Culture Shock – 4/25/10
Sermon Series: Acts – Faith Explosion
Title: Culture shock
Text: Acts 17:16-21day
Introduction: Something about encountering a culture so different, so alien from the one that you are used to that you are left feeling off balance, confused, disoriented.
Transition: Let’s catch up to this passage a little bit from where we left off last week. Last week we were with Paul and his companions as they encountered some very different people in Philippi; Lydia, the Grecian slave girl who was inhabited by a demon, and the Philippian jailer and his family. You remember that the reason that Paul and his companions were in jail was because they were accused of sedition by the owners of the slave girl who had seen their money making machine vanish when the girl was no longer possessed. They told some lies to the magistrates who had Paul and Silas beaten and thrown into prison. Well the next morning they decide to let Paul and Silas go. When Paul gets word that he is freed he sends back word that as a Roman citizen his rights have been severely violated and he is not going anywhere until they show up and apologize for their actions. After this event they leave Philippi and travel west by Southwest and go through Amphipolis and Apollonia and then onto Thessalonica where they establish another new born congregation. After persecution erupts there from people who had traveled from Philippi then Paul and his companions travel on to Berea where another congregation is established. Paul leaves Silas and Timothy there in Berea and travels, probably by sea south down to Athens.
When Paul goes to Athens he is leaving Macedonia and going down into Greece. Athens, although it has decreased in stature from what it once was at this time is still the leading academic center of Greece. It also the city that displays
I. Encountering the Culture
a. Opening our Eyes – What is seen
i. Paul saw a “city that was full of idols” (v. 16)
1. It would have been very easy for Paul to have simply wondered around this magnificent city and gawked like a tourist. This ancient city of Athens would have been an incredible world to behold. The Acropolis – which dominated the landscape of the ancient city – was described by one ancient writer as “one vast composition of architecture and sculpture dedicated to the national glory and the gods.” The agora was a marketplace dominated by incredible stoas. The word used to describe the city says literally that it was smothered in idols. In the Parthenon was a 40 ft. tall ivory statue of Athena with a gleaming huge spear point that was visible on a sunny day up to 40 miles away. There were statues of the entire pantheon of Greek gods constructed out of gold, silver, marble, ivory, stone and brass. Ancient Athens was literally a feast for the eyes. It would have easy to simply tour and stare instead when he looked at the cultural center of Greece he was overcome with the spiritual aspects of the culture.
2. He saw a city that was honoring everything and everyone but God the creator of heaven and earth.
b. Opening our Hearts – What is felt
i. The text tells us that “his spirit was provoked inside of him.
1. The word which is used to describe Paul’s feeling is the same one which we get paroxysm – an epileptic fit.
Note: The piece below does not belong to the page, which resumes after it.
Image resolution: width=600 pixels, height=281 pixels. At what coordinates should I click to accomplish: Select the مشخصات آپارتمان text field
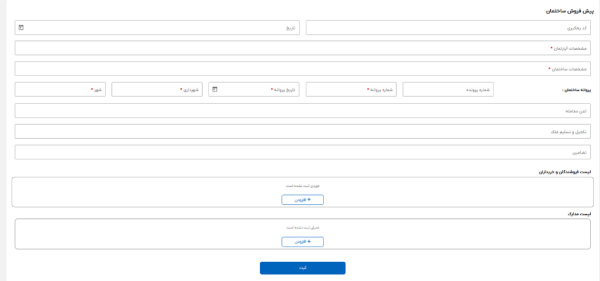coord(302,48)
The verb used here also indicates that this feeling was something that Paul was experiencing over and over. As he was traveling through the city surveying all of the incredible sights that this culture had to offer he kept experiencing a continual settled reaction. Robertson says that this verb indicates that he was burning up with anger at it.
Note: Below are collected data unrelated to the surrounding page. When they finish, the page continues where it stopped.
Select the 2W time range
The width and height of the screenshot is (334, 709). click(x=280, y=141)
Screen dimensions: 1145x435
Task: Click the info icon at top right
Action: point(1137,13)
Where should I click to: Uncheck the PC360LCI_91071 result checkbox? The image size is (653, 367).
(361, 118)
2. As Paul experienced this culture, this culture with its self inflated ideals and beliefs, that pretended to be the epitome of civilization but had no connection with their maker and designer, he was jealous for God.
3. Motivation for Mission
a. Obedience
b. Compassion
c. Jealousy for the Glory of God
II. Engaging the Culture
a. Engaging our mission
i. Through what we do
1. He engaged the culture where they worshipped.
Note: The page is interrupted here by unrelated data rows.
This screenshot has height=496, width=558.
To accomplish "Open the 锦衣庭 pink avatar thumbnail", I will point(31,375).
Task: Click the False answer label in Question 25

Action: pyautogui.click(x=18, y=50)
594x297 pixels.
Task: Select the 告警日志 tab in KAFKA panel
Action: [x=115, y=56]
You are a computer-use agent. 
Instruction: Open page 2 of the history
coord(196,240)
a. “He reasoned in the synagogues with the Jews and the devout people.”
2. He engaged the culture where they lived.
a. “And in the marketplace every day with those who happened to be there.”
3. And where they learned.
a. He went along with the stoics and the epicureans to the Areopagus.
ii. Through what we say
1. The text indicates that some of these philosophers thought that he was babbler, others thought that he was a preacher of foreign divinities.
2. But even in this incredibly foreign culture the nature of his message was – “Jesus and the resurrection.”